- **Given exercise 1**: Set down the passage of the opinion piece that runs from "Apparently the prospect" to "the interview short.", with no change to its wording.
- **Given exercise 2**: In the opinion piece, how did Trump describe himself to the audience at the conference?

***** Text passage

Boy oh boy organisational cabin fever is a hell of a thing. You know that meeting-room moment when you’re trying to think of something, anything to do, to make the 10th, 23rd, 90th occasion something special. Eventually someone comes up with what is the worst but also the most audacious solution, and in exhaustion and relief enough people think it’s brilliant it must work, and that is how Donald Trump ended up on the stage of the US National Association of Black Journalists annual conference.
Apparently the prospect of this encounter split the board. Not enough to stop it apparently, as the combative encounter went ahead, to storms from the audience as The Donald described himself as the best president for Black people since Lincoln, blamed the organisers for him being late, and questioned whether Kamala Harris was “really black”, before Trump’s own team, presumably begging and cajoling back stage, cut the interview short.
Well the possibly soon-to-resign board can hardly say it was surprised. Trump will get whatever kudos he’s going to get from the encounter, from those who like that he stood up to woke folks. Who knows what result among Black men, among whom his stocks have been rising for a while (about eight Black women vote for Trump).
The downside of the interview — aside from the, you know, hostility and disdain — is the chaos of it. In the days since Kamala Harris took over the nomination from Joe Biden (remember Joe Biden? It’s not certain that Joe Biden does) the Trump campaign has found itself in the one place it can’t be, that of being perceived to be not wiiiiiinnning. The selection of Harris has mobilised every ghastly prog meme one thought it would, down to the coronation moment of an Obama phone call, and the vague and unwelcome sense (that became associated with Hillary) that the American electorate was the chorus to the main story of the candidate’s rise to manifest destiny.
Nevertheless, Harris’ candidacy has knocked Team Trump sideways, the ex-president responding with his worst, most obsessive bitterness and pettiness, the stuff his base loves but the periphery that he needs to win hates (but will tolerate). The klutzy handling of the response to Harris — personalised, rather than tying her to the Biden administration — suggests that The Donald has now lost his strategic compass, and there is no-one in the campaign to get him back on track.

**********
***** Supplied information

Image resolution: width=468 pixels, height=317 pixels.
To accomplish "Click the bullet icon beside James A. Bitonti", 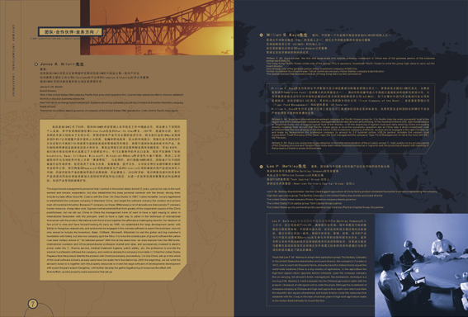I will 36,64.
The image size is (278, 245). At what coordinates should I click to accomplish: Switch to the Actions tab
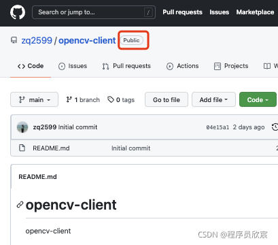(x=183, y=66)
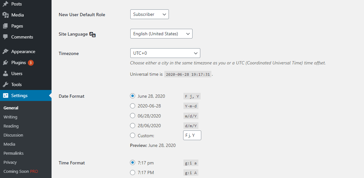The height and width of the screenshot is (178, 364).
Task: Expand the Site Language dropdown
Action: (161, 34)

**********

- **Exercise result 1**:
Apparently the prospect of this encounter split the board. Not enough to stop it apparently, as the combative encounter went ahead, to storms from the audience as The Donald described himself as the best president for Black people since Lincoln, blamed the organisers for him being late, and questioned whether Kamala Harris was “really black”, before Trump’s own team, presumably begging and cajoling back stage, cut the interview short.

- **Exercise result 2**: As the best president for Black people since Lincoln.